Estados Unidos acusa a los
países integrantes de la Comisión Interamericana de Derechos Humanos
(CIDH) de violar los derechos humanos, mientras ellos financian,
ordenan, manejan y controlan esta institución sin ser un miembro activo e
incumplen todas las reglas establecidas por el ente. En mayo del año
pasado, Venezuela se atrevió a anunciar su salida de esta extraña
organización. El portavoz del Departamento de estado, ya entonces,
calificó la decisión de Venezuela como una idea tremendamente
desafortunada. Mark Toner no se atrevió a explicar, en ese momento, que
el teórico objetivo de preservar los derechos humanos de la CIDH se
cumple, en un porcentaje sospechosamente bajo, solo si la violación de
derechos tiene un impacto mediático innegable, pero brilla por su
ausencia cuando mira hacia otro lado y no se enfrenta a la explotación
laboral, a los abusos imperialistas, a las violaciones laborales de
multinacionales americanas y monopolios de firmas que tienen sus sedes
en el territorio de altos rascacielos y una constitución que afirma con
total descaro, en su segunda enmienda, que: Siendo una milicia bien
preparada necesaria para la seguridad de un estado libre, el derecho del
Pueblo a tener y portar armas no será vulnerado”.

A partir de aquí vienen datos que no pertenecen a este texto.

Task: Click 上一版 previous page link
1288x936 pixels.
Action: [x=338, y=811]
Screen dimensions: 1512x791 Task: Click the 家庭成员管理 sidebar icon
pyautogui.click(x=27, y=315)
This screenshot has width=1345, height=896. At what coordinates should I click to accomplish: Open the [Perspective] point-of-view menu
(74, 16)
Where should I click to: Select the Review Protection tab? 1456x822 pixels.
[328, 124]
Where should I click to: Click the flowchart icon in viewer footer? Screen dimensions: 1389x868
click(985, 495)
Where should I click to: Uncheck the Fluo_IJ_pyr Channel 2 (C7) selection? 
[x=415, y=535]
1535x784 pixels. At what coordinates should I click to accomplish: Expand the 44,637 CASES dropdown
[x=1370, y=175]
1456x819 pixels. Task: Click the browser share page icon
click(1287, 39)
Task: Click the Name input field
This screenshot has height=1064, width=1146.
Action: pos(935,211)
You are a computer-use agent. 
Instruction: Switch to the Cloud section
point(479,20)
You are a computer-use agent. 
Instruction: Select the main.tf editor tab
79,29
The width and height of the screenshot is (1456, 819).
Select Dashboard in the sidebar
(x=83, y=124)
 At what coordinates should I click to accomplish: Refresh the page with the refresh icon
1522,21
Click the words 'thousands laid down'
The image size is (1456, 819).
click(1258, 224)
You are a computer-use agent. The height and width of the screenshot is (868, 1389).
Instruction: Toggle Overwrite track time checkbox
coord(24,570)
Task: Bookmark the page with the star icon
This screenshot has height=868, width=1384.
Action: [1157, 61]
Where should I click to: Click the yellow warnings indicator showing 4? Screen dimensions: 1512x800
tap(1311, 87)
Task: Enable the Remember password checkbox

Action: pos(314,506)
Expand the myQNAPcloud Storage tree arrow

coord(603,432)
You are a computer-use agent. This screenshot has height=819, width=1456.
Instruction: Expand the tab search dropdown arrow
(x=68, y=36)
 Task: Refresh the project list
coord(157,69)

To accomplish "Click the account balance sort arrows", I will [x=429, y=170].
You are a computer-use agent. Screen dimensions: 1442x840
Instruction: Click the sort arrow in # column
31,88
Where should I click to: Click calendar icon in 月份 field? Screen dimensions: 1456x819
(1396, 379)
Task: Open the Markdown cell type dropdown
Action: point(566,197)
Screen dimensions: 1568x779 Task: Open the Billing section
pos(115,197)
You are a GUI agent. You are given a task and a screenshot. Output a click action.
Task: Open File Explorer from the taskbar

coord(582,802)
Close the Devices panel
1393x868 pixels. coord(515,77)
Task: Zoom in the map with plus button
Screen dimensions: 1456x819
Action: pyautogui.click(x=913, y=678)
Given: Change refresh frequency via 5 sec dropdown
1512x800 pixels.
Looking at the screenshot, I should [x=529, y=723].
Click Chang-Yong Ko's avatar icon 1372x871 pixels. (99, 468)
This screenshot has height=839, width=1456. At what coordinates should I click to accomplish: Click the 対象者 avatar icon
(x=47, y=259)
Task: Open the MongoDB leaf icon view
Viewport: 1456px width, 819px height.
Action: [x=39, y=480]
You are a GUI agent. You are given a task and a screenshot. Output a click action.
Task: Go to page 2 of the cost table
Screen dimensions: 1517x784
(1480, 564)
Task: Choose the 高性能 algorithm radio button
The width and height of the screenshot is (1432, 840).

LA CIDH está financiada con fondos
americanos, unos 44,2 millones de dólares anuales. Esos fondos son
cuerdas y mordazas invisibles que tapan su boca y ata sus manos:
impidieron la reacción de la CIDH frente a la dictadura de Somoza;
frente al secuestro de Chávez, perpetrado por los golpistas fascistas ;
frente al secuestro de Zelaya o de Correa y un etc. que cada día, con la
inevitable desclasificación de documentos, se hace más extenso y grave,
configurando un organismo hipócrita, alejado de la equidad, con un
concepto de “violación” que depende de los intereses ambiciosos de la
mano que le da de comer. El mismo organismo que en 2012 retiró
momentáneamente a “Colombia “de su lista negra, para permitirle al país
mejorar su imagen ante la comunidad internacional y que explicó, con
total desparpajo, que se continuaría monitoreando a la nación
sudamericana, afectada por un alto índice de violaciones a los derechos
humanos y un conflicto interno de casi cinco décadas, hasta que tome una
decisión definitiva en el 2014. Por si esta facilidad para pasar de una
lista negra a otra blanca, y hacerlo también “transitoriamente” para
que entren divisas comerciales americanas, pudiera parecer inexplicable,
la entidad se atrevió a expresar públicamente una afirmación que da
prueba de su no-neutralidad: estaba dando un tratamiento “alternativo” a
Colombia, donde los muertos caen como moscas, porque este país había
aceptado de buen grado la visita de sus representantes. Un alarde de
negociación desinteresada, sí señor.
Para completar la visión de la
esponsorizada por los Estados Unidos CIDH solo hace falta añadir una
información más: en la lista negra de los países que violan los derechos
humanos en el continente figuran Cuba, Honduras y Venezuela, en extraña coincidencia con la lista de enemigos público latinos, junto con Ecuador, de Estados Unidos.